Gendron’s manifesto relied heavily on a document by a mass shooter who killed 51 people in two New Zealand mosques in 2019. That massacre, which the killer live-streamed, has become a template for similar killings, including those in El Paso, Texas, and Poway, California.

White supremacist killers often place their manifestos in conversation with one another, Bjørn Ihler, a Khalifa Ihler co-founder told The Daily Beast.

“It’s evident from this, as well as from other terrorist manifestos that these terrorists both build on each other’s ideological narratives and strategies,” Ihler said. “They also largely directly reference each other, not only through the direct plagiarization of text but also often by name-dropping previous terrorists in these texts and other symbolic and textual elements. This goes back at least to the manifesto of [Norwegian mass-murderer Anders] Breivik, which again, largely was plagiarized from other online sources in the white supremacist and Islamophobic environment.”

The plagiarism is unremarkable in the white supremacist world, in part because racist killers have nothing new to say.

Their talking points—bogus racial pseudoscience, fear-mongering about white birth rates, conspiracy theories about the left—have been laundered through far-right and increasingly mainstream conservative media for decades. They are part of an insurgent Fox News narrative about the demographic “replacement” of white people in the U.S., as well as centuries-old eugenicist panics about immigration and interracial children.

But the Buffalo shooting comes in a new moment of normalized violence on the right. It’s the first in its genre of live-streamed shootings since the Jan. 6 Capitol riot, a deadly event that Republican officials and talking heads have sought to downplay. Right-wing figures like Carlson and Rep. Marjorie Taylor Greene have even valorized some of the Capitol attackers, or described them as unjustly persecuted, all while far-right groups that participated in the Capitol attack have reorganized for new campaigns.

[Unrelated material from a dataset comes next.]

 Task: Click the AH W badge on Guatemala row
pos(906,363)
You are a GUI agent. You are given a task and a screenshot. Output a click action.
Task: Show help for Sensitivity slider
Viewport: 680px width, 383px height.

Already, some Republican voices have indicated a similar willingness to minimize the Buffalo attack. “Fed boy summer has started in Buffalo,” Arizona Rep. Wendy Rogers posted just hours after the attack, echoing a far-right conspiracy theory about the massacre being orchestrated by federal law enforcement. (Rogers, who is connected to both the paramilitary group the Oath Keepers and the fascist “Groyper” youth movement, has personally promoted some of the same “replacement” conspiracy theories that Gendron shared in his manifesto.)

Some experts say the establishment GOP’s leniency for extreme views could forecast a looming new wave of far-right violence.

A new report from the Armed Conflict Location & Event Data Project (ACLED) this month underscored that, while open attacks waned in 2021, the far right might be in a regrouping moment.

“ACLED data indicate that political violence in the United States, and specifically violence involving far-right militias and militant social movements, typically manifests in peaks and lulls,” the report cautioned. “Against this backdrop, the recent decline in aggregate events should not be taken as a sign that the threat of violence has abated. On the contrary, current trends indicate that it may only represent a relative calm before the next storm.”

Roudabeh Kishi, director of research and innovation at ACLED, told The Daily Beast that the far right is currently undergoing a surge in on-the-ground mobilization, and that white supremacist attitudes are the movement’s largest rallying point.

“The report notes how white nationalism, white supremacy, has become an increasingly salient driver when it comes to protest activity that involves far-right militias and far-right militant social movements. And in fact, at the end of last year, we saw that it was the primary driver of protest activity for these types of groups.”

In this context, she said, attackers like Gendron shouldn’t be viewed as “lone wolves” but as actors “connected to this broader movement.”

“They’re all consuming similar propaganda,” she said. “They’re in the same circles.”